The feed condition parameter data may be selected from at least one of a hydrogen concentration, a hydrocarbon concentration, a hydrogen to hydrocarbon ratio, and a flow rate of an anti-coking catalyst and corrosion inhibitor.

The process parameter data may be selected from at least one of a reactor inlet temperature, a fuel gas pressure, a percentage of oxygen excess in radiation zone of heater, total combined feed rate, and a lift gas velocity.

The catalyst parameter data may be selected from at least one of a catalyst circulation rate, a volume of fine catalyst, an accumulation of fine catalyst, a top-up volume of catalyst, a catalyst regeneration temperature and a flow rate of a catalyst dispersing agent.

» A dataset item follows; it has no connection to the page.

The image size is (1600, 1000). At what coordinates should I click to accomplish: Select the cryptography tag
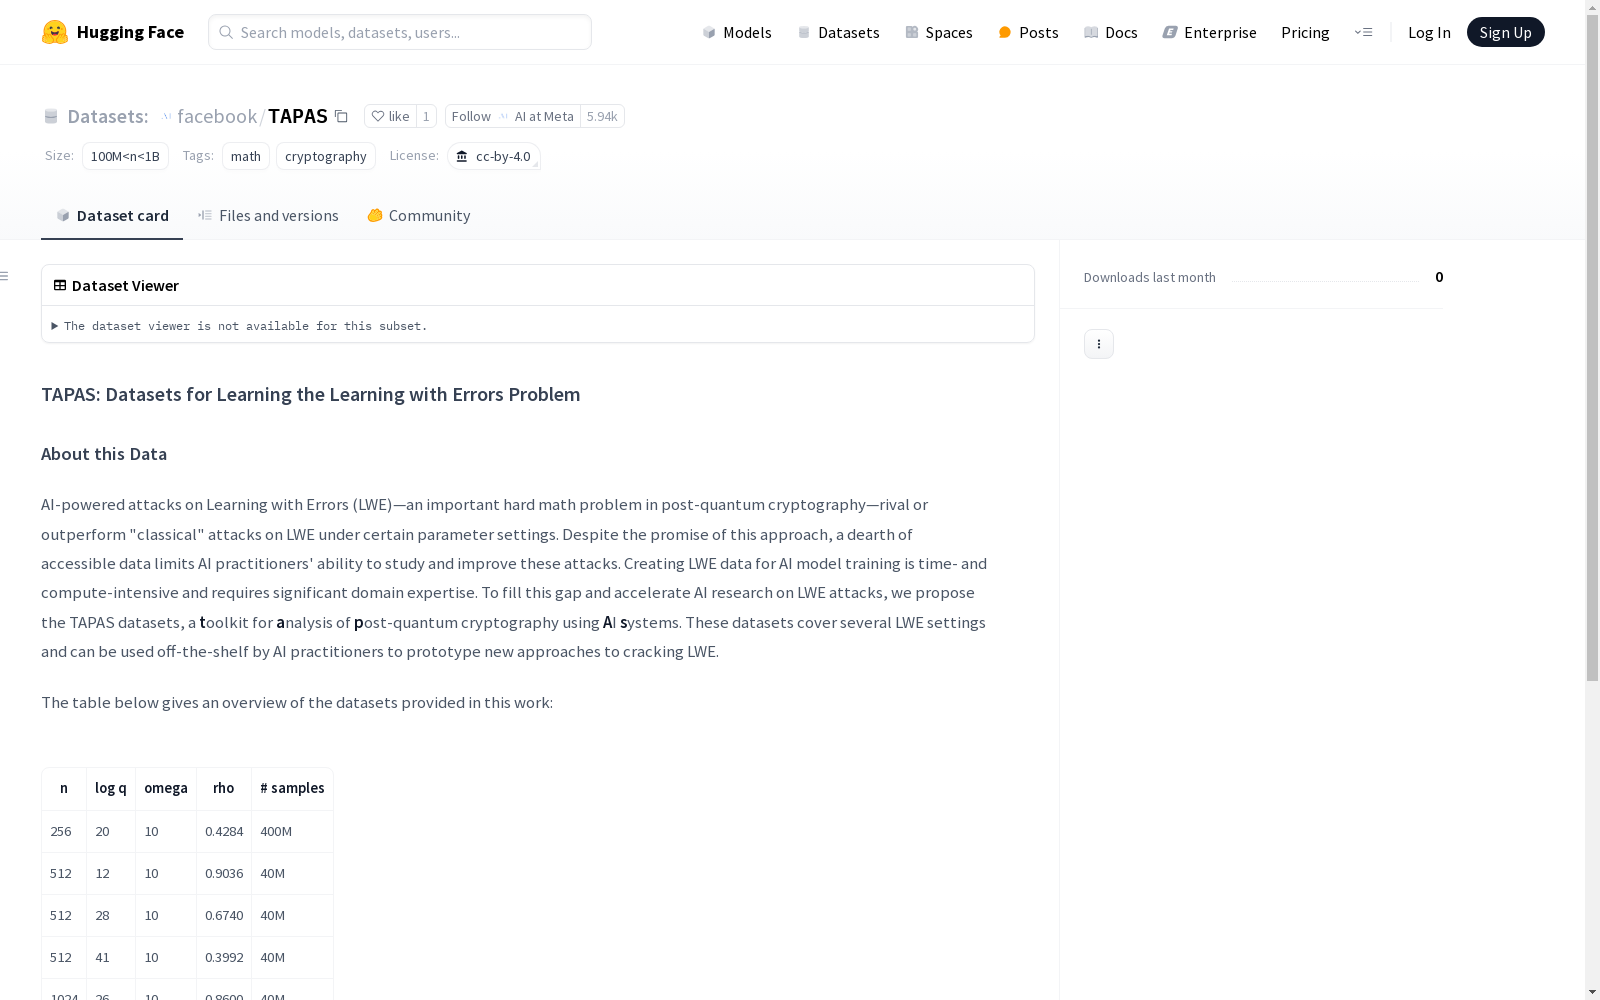326,156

In more preferred embodiment, the processor (2) is configured to equalize a sample frequency of each historical data of the feed condition parameter data, the process parameter data, and the catalyst parameter data prior to filtering the abnormal data, in case that the sample frequency of each historical data is inconsistent. Preferably, the processor (2) equalizes the sample frequency of each historical data by using the said data that is last updated prior to the same period.

The system of the present invention may further comprise a display (3) connected to the processor (2) to receive and display the predicted product yield, the predicted coking rate, and the selected process parameter data to a user. For examples, the display (3) may include PC computer, laptop, mobile, tablet, etc.

The processor (2) according to the present invention may be configured to control a corresponding production device using the selected process parameter data automatically via a communication network. The control of corresponding production device by the processor (2) can reduce user's burden of manually adjusting the device.

The inventor has conducted tests for optimizing the propane dehydrogenation operation using the method and system according to this invention compared to a conventional optimization method (e.g., Trial and Error method). The test results are shown in FIG. 5. It is found from the results that the propane dehydrogenation process which is adjusted with the method and system of the present invention does not cause product loss after the adjustment, while the propane dehydrogenation process which is adjusted with the conventional method and system causes significant product loss after the adjustment. Further, the coking rate (based on the pressure drop of the reactor which are lead indicator for plant shutdown) of the propane dehydrogenation process which is adjusted with the method and system of the present invention is significantly reduced and stable.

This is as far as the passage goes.